▸ What this task involves: A picture-free, exact transcript of the entries below is required.

Stored data entries
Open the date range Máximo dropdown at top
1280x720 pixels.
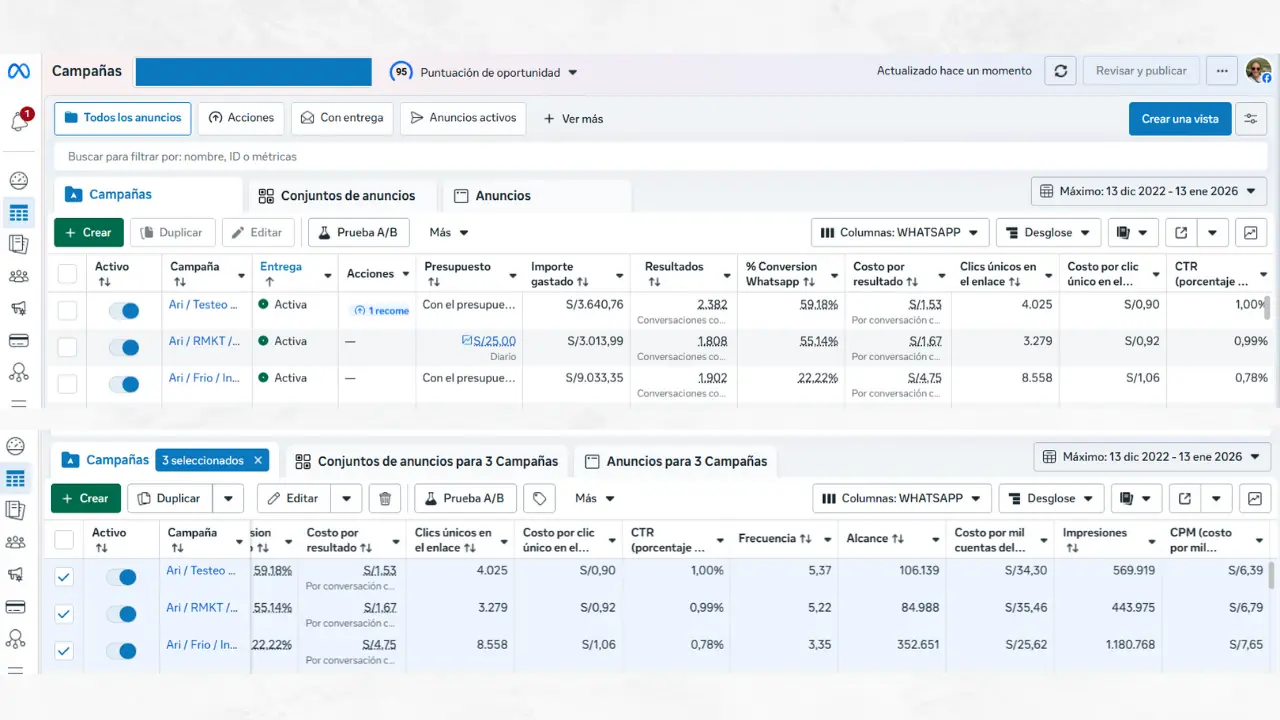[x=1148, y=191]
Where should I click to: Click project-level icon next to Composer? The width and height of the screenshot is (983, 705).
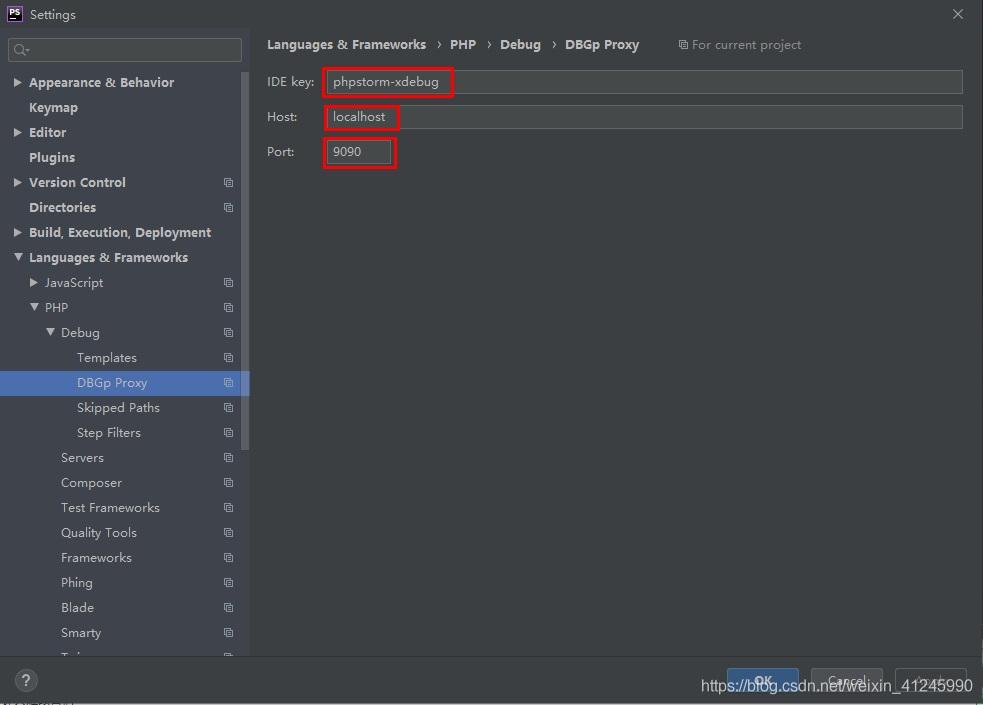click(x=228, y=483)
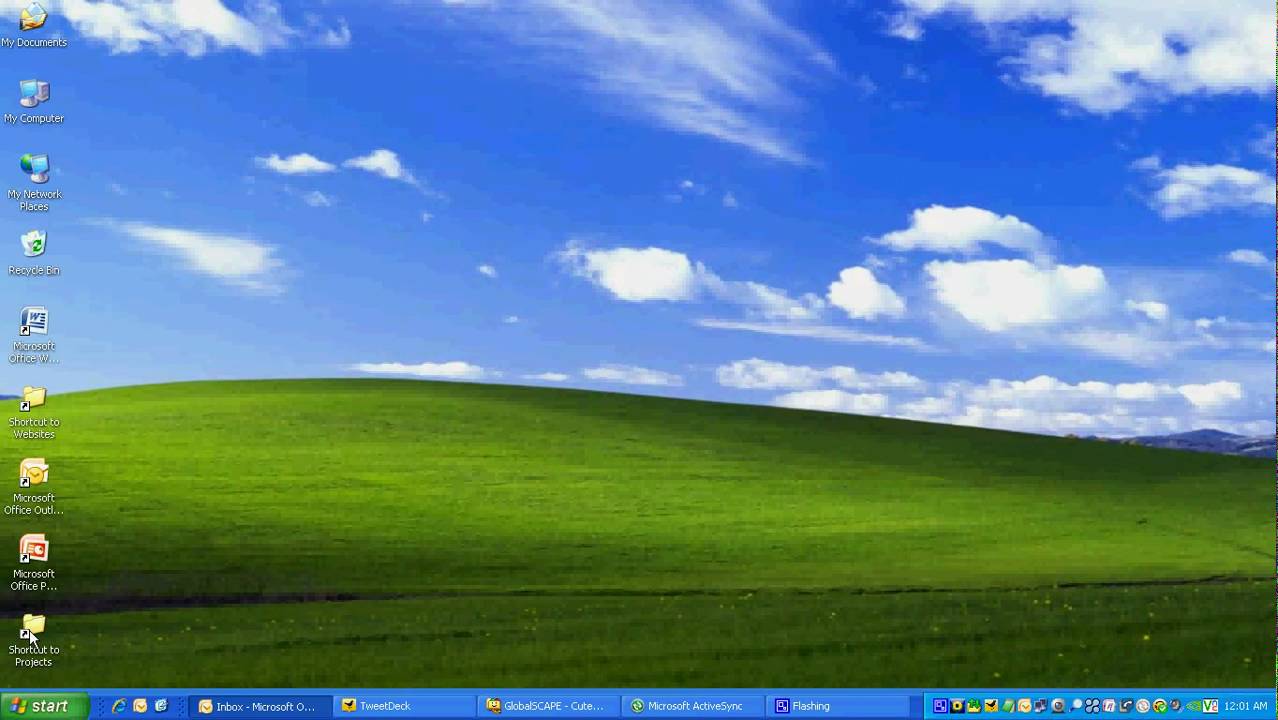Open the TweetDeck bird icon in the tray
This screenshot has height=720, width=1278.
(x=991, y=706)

▸ Solved exercise:
Open the date range Máximo dropdown at top
1280x720 pixels.
[x=1148, y=191]
Where should I click to: Click project-level icon next to Composer? The width and height of the screenshot is (983, 705).
click(x=228, y=483)
Open the TweetDeck bird icon in the tray
This screenshot has height=720, width=1278.
(x=991, y=706)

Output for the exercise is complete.